I’m not sure what the root cause for this is. I can only imagine that there’s some strange interaction between the firmware and the software that was not quite well tested. Or maybe there’s a new update on Windows 10 that caused Control Center to fight for resources. But whatever the reason it seems the right thing to do was to remove MSI’s software, which anyway does not really do anything you can’t do in the BIOS configuration screen.

I hope this post can find its way to those looking for answers for these (or similar enough) issues. And if you find that there are other possible causes for this, feel free to leave a comment on the post.

Windows 10: what to do if BitLocker and PIN stop working after update

I don’t really like the idea of having to write about proprietary software here, but I only found terrible alternative suggestions on the eb so I thought I would at least try to write down about it in the hope to avoid people falling for very bad advice.

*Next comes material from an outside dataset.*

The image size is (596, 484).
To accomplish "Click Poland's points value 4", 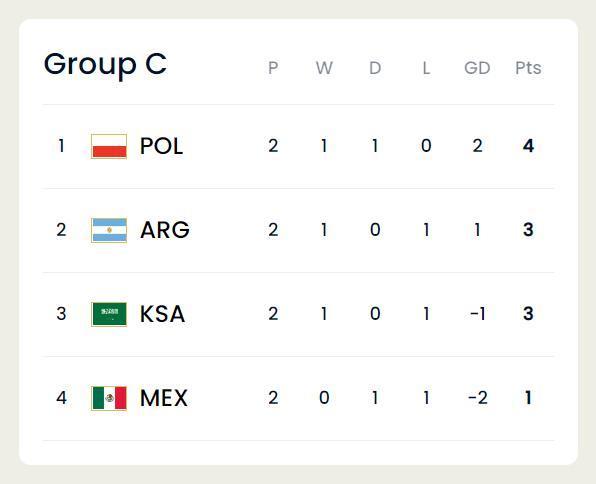I will click(x=528, y=146).
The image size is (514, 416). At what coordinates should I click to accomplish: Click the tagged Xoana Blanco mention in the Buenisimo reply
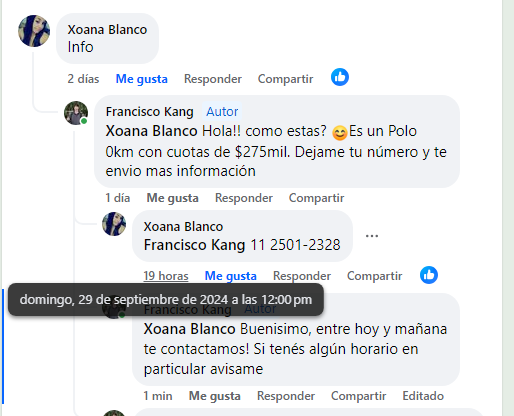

The problem: after updating my BIOS, BitLocker asks for the key at boot, and PIN login for Windows 10 (Microsoft Account) fails, requiring to log in with the full Microsoft account password. Trying to re-enable the PIN fails with the error message “Sorry, there was a problem signing you in”.

The amount of misleading information I found on the Internet is astonishing, including a phrase from what appeared to be a Microsoft support person, stating «The operating system should always go with the BIOS. If the BIOS is freshly updated, then the OS has to be fresh as well.» Facepalms all over the place.

The solution (for me): go back in the BIOS and re-enable the TPM (“Security Module”).

Some background is needed. The 2017 Gamestation I’m using nowadays is built using a MSI X299 SLI PLUS with a plug-in TPM which is a requirement to use BitLocker (and if you think that makes it very safe, think again).

I had just updated the firmware of the motherboard (that at this point we all still call “BIOS” despite being clearly “UEFI” based), and it turns out that MSI just silently drop most of the customization to the BIOS settings after update. In particular this disabled a few required settings, including the TPM itself (and Secure Boot — I wonder if Matthew Garrett would have some words about the implementation of it in this particular board at this point).

I see reports on this for MSI and Gigabyte boards alike, so I can assume that Gigabyte does the same, and requires re-enabling the TPM in the settings when updating the BIOS version.

I would probably say that the MSI firmware engineering does not quite fully convince me. It’s not just the dropping all the settings on update (which I still find is a bad thing to do for users), but also the fact that one of the settings is explicitly marked as “crypto miner mode” — I’m sure looking forward for the time after the bubble bursts so that we don’t have to pay premium for decent hardware just because someone thinks they can make money from nothing. Oh well.